C’est bizarre, les innovations sémantiques. Je ne reviens pas sur la vogue insolite du mot incontournable, sans doute issu de la cervelle d’un journaliste à court d’idées (ce devait être au moins d’août) et qui a voulu faire le malin en créant un mot dont on n’avait aucun besoin : j’ai vérifié, les autres langues, ou bien utilisent essentiel et ses nombreux équivalents, ou bien l’ignorent purement et simplement.
Un mot à la mode et qui revient souvent (quand l’actualité le permet), c’est tsunami. Or personne chez nous ne le connaissait, hormis les scientifiques et les spécialistes des langues orientales – mais les journalistes ne sont ni l’un ni l’autre –, avant que se produise en Thaïlande un raz-de-marée. C’était en décembre 2004, et depuis, nous avons une indigestion de tsunami. Mais, hormis le snobisme, rien ne justifie qu’on emploie un mot japonais lorsque nous possédons un équivalent en français. Je sais bien que les spécialistes distinguent les deux notions et avancent quelques subtilités, argüant par exemple que le tsunami est d’origine géologique, et le raz-de-marée, d’origine météorologique, mais, franchement, qui, dans la presse et a fortiori dans le public, a entendu parler de ces subtilités ?

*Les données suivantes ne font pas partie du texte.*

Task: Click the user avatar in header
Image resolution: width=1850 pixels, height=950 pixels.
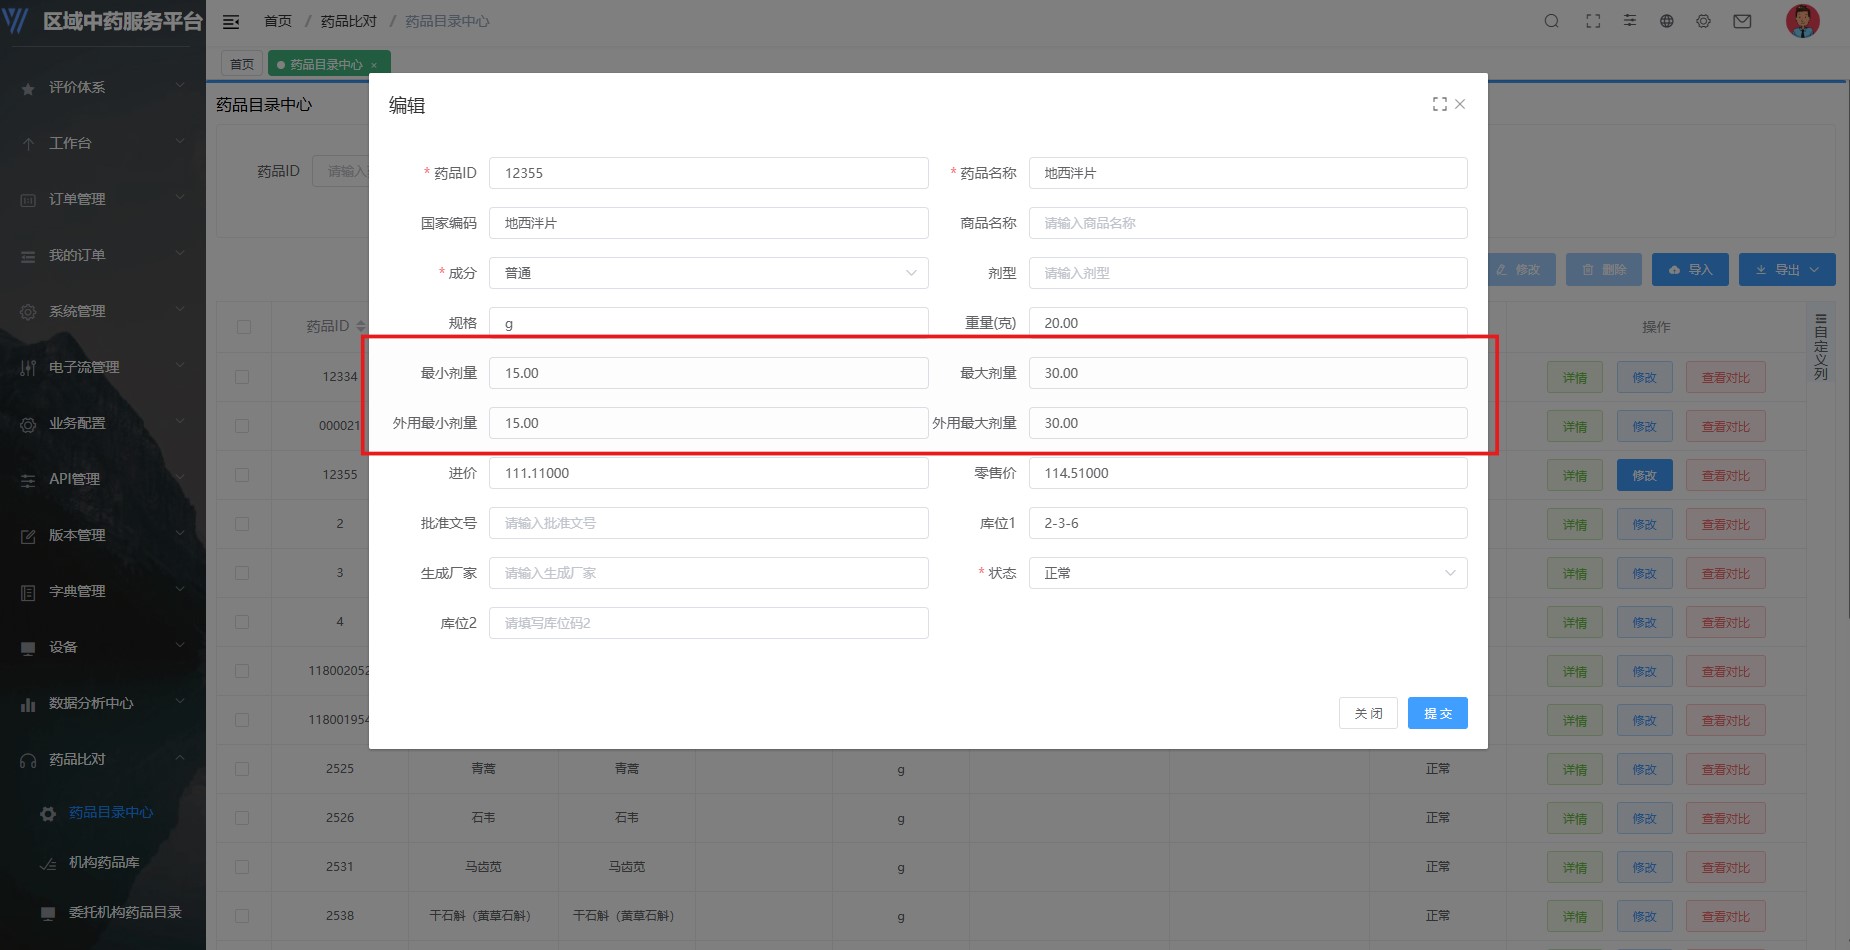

Il y a aussi hara-kiri. Là, c’est beaucoup plus marrant. Ce terme, qui désigne une forme de suicide très en vogue, naguère, chez les samouraï, consiste à s’ouvrir le ventre avec un sabre. La coutume, que vous ignoriez peut-être, exige qu’après s’être enfoncé l’arme blanche dans l’abdomen, on « dessine » une croix – j’ignore le sens de ce symbole – pour donner à l’ouverture un aspect sans doute plus joli ; ce qui doit nécessiter une certaine patience et un degré de motivation peu commun chez le candidat au suicide. Or les Japonais ne se servent pas du mot hara-kiri ! Ils disent seppuku. Ainsi, en 1962, un film en noir et blanc de Masaki Kobayashi portait ce titre, mais on l’avait sorti en France sous le titre Hara-kiri. Résumé (en anglais) ICI. On vient d’ailleurs d’en faire un remake, baptisé Hara-Kiri : mort d’un samouraï, et qui, au Japon, est sorti sous le titre Ichimei.
Je suggère donc qu’on mette seppuku à la mode, même si la pratique on ne peut plus ludique désignée par ce mot tend à tomber en désuétude. Souhaitons qu’il y ait un tsunami de seppuku, au moins dans nos journaux.